**EXERCISE PROMPT:**
Print the lines starting with the line containing "The image size" and going on through the line containing "Action: coord(183,237)", with the pictures left out.

Collected data
━━━━━━━━━━
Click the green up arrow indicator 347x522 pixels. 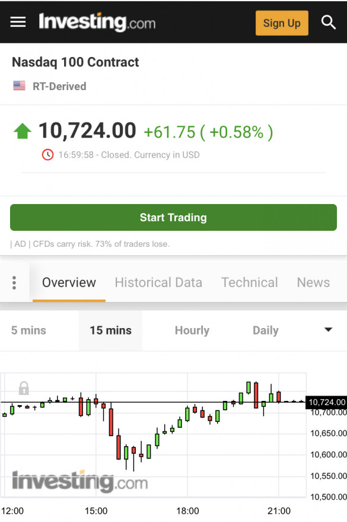pyautogui.click(x=23, y=131)
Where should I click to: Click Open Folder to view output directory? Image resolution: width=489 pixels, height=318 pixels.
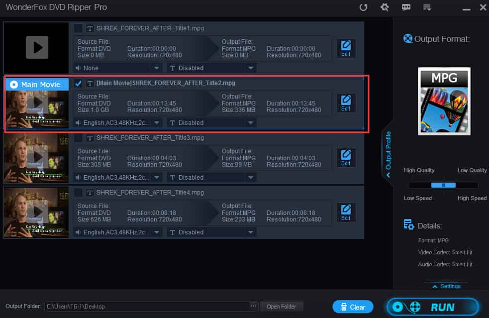tap(282, 307)
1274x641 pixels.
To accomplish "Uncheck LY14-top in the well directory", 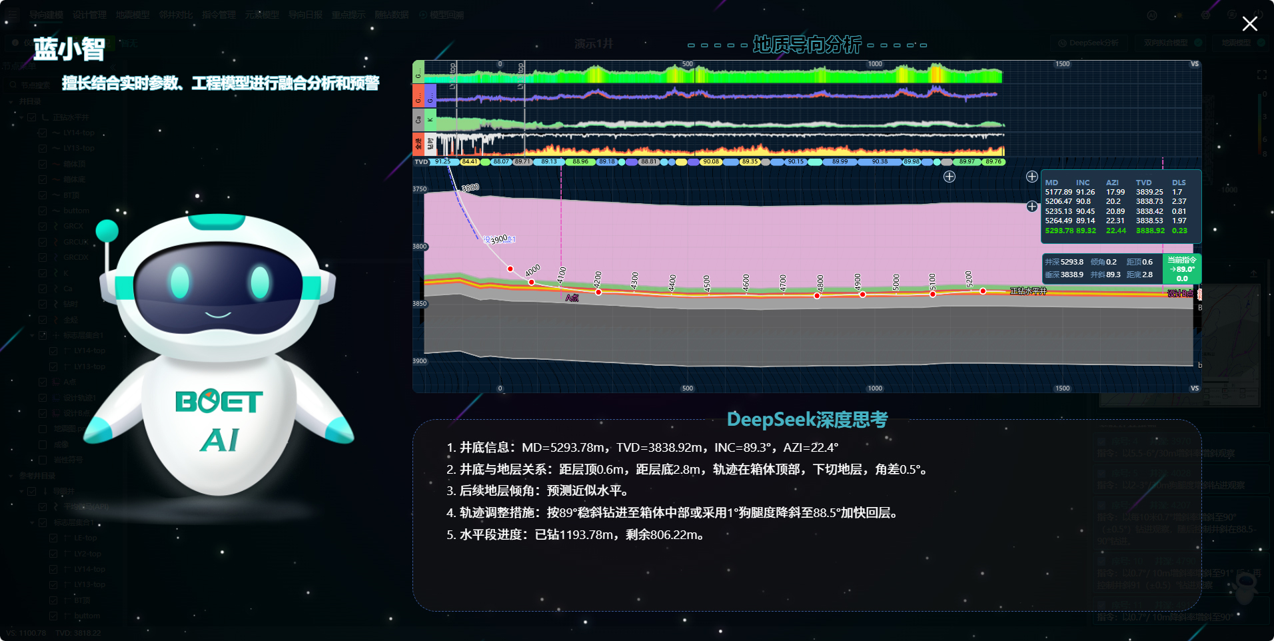I will (43, 133).
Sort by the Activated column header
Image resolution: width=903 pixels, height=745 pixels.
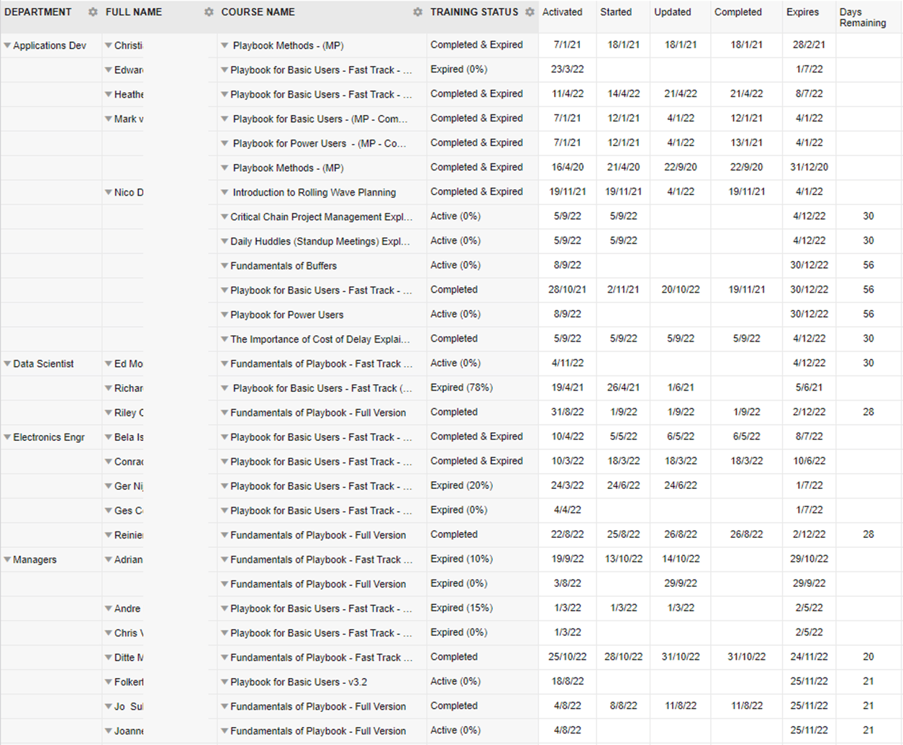tap(563, 12)
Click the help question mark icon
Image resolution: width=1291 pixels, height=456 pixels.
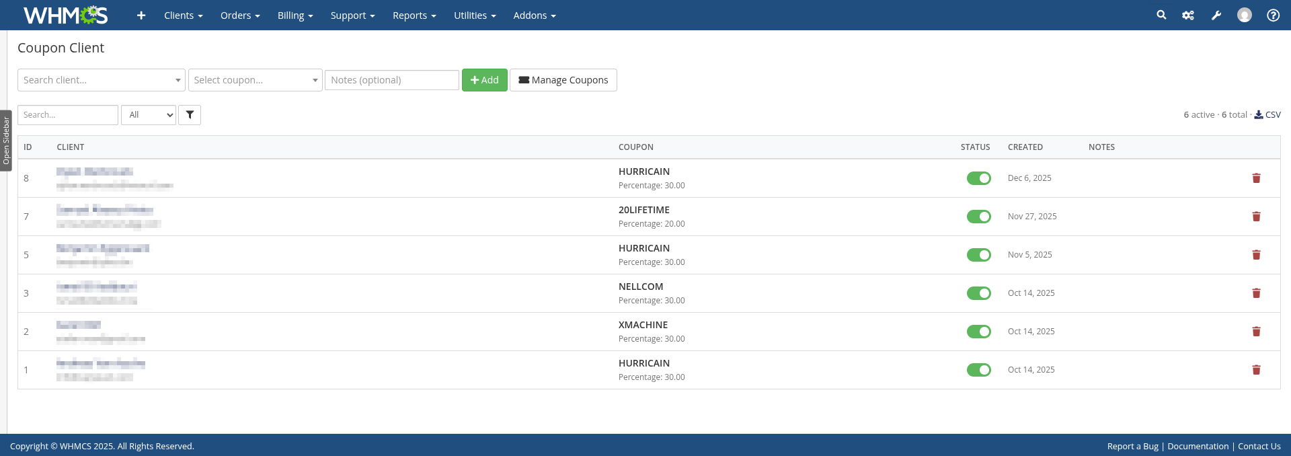1273,15
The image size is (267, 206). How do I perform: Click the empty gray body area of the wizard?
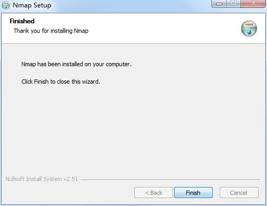click(133, 127)
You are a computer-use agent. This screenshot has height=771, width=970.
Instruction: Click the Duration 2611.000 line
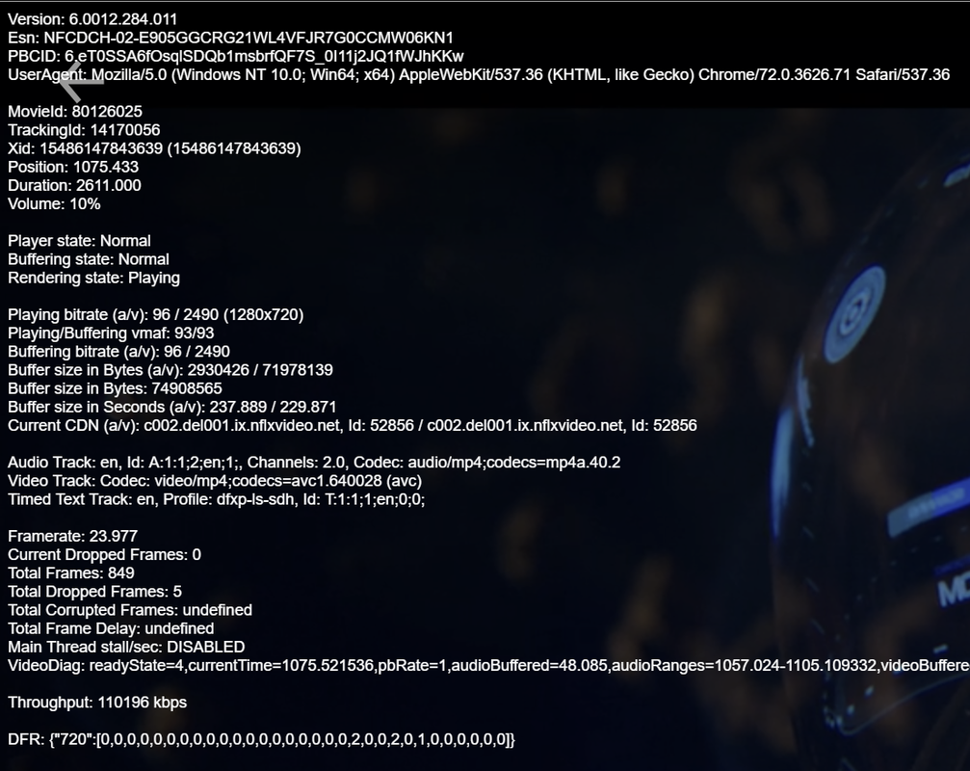[x=74, y=186]
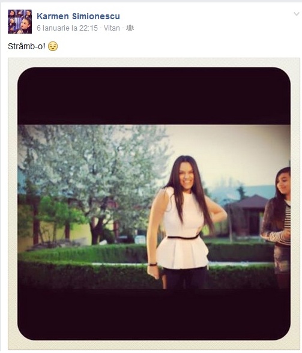
Task: Click the woman's black belt in the photo
Action: coord(183,237)
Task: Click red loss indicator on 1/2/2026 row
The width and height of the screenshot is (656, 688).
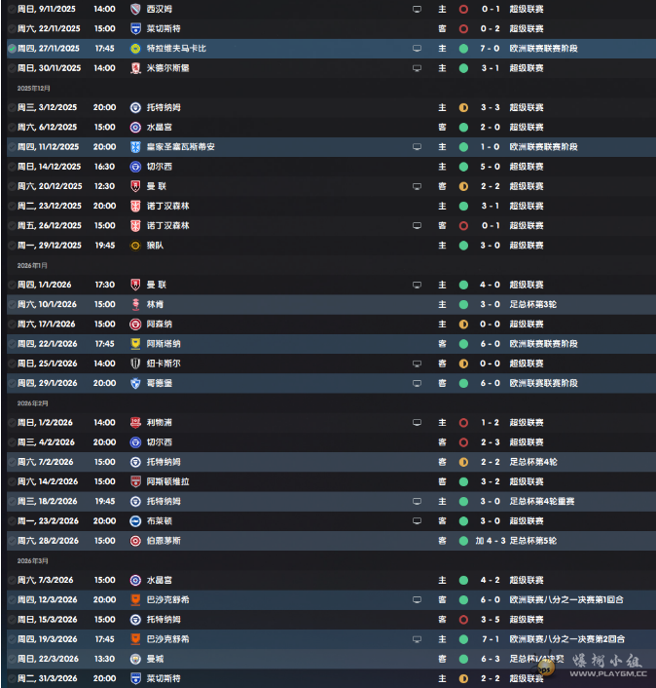Action: (x=463, y=423)
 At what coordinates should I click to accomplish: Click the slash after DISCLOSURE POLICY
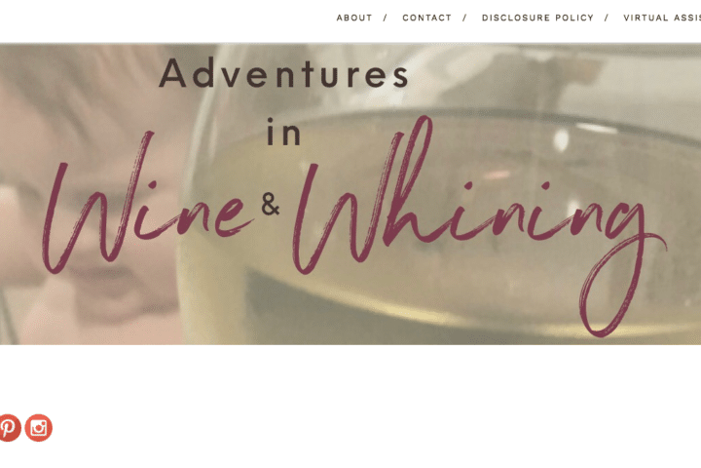pos(607,18)
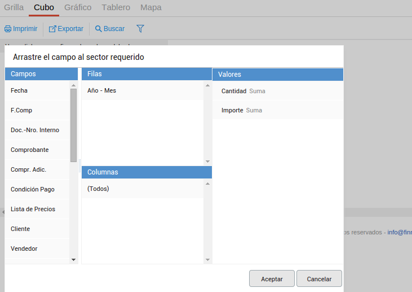
Task: Click the Buscar magnifier icon
Action: point(99,29)

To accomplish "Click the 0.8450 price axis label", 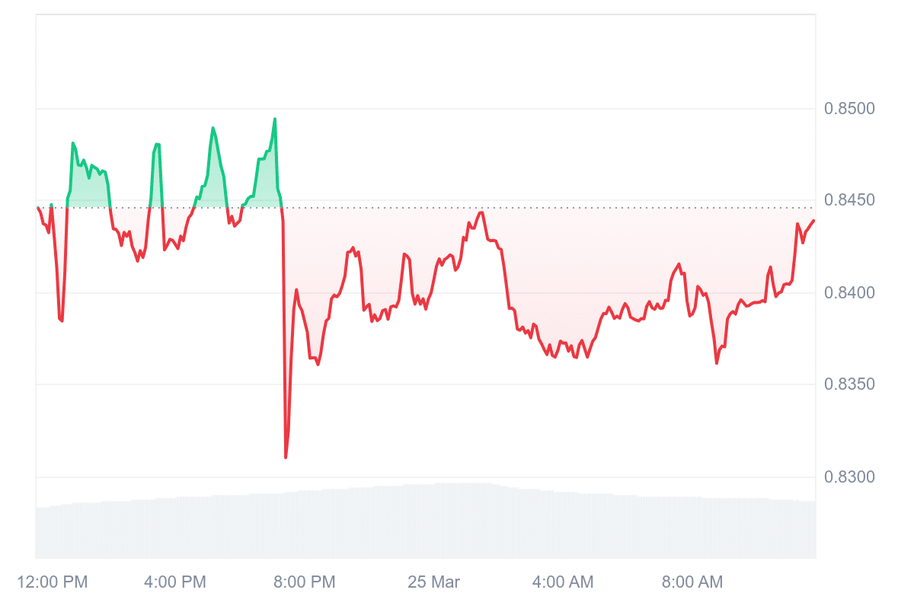I will tap(849, 201).
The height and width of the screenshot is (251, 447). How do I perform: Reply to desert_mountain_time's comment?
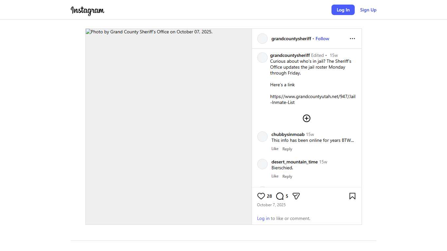(x=287, y=176)
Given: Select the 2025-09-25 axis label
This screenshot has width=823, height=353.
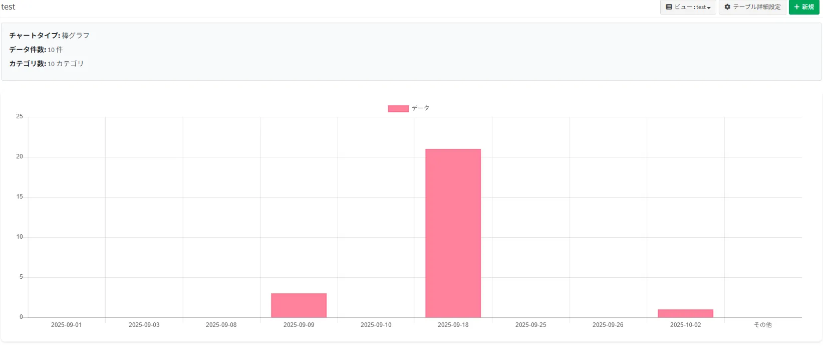Looking at the screenshot, I should [530, 325].
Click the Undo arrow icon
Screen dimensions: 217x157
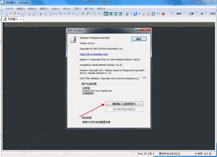tap(60, 14)
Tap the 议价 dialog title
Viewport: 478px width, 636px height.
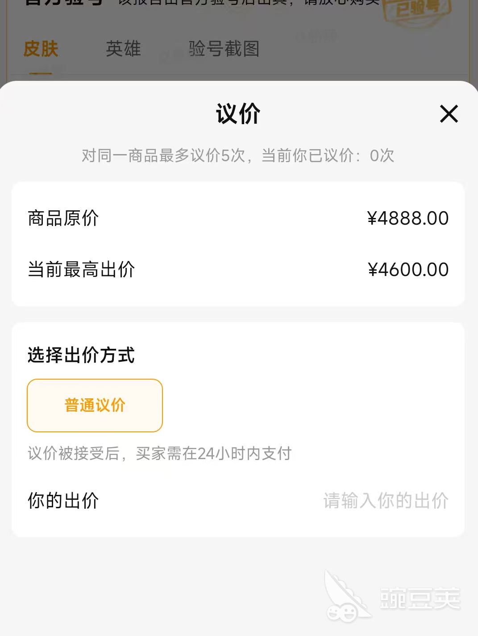tap(238, 114)
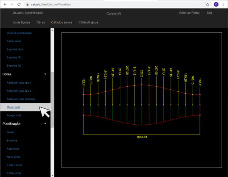
Task: Click the browser back arrow
Action: tap(4, 4)
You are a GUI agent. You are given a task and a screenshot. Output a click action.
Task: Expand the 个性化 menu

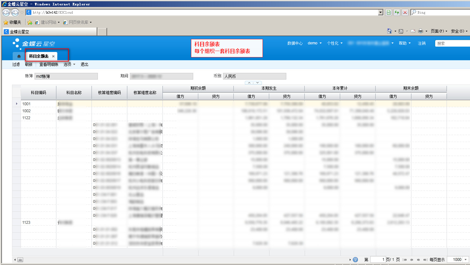click(334, 43)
━━━━━━━━━━
**SOLUTION FOR THIS PROBLEM:**
The image size is (267, 206). How do I perform: Click the empty gray body area of the wizard?
click(133, 127)
You are a computer-use agent. This screenshot has height=771, width=970.
Instruction: Click the Duration 2611.000 line
[x=74, y=186]
Task: Click the woman's black belt in the photo
Action: coord(183,237)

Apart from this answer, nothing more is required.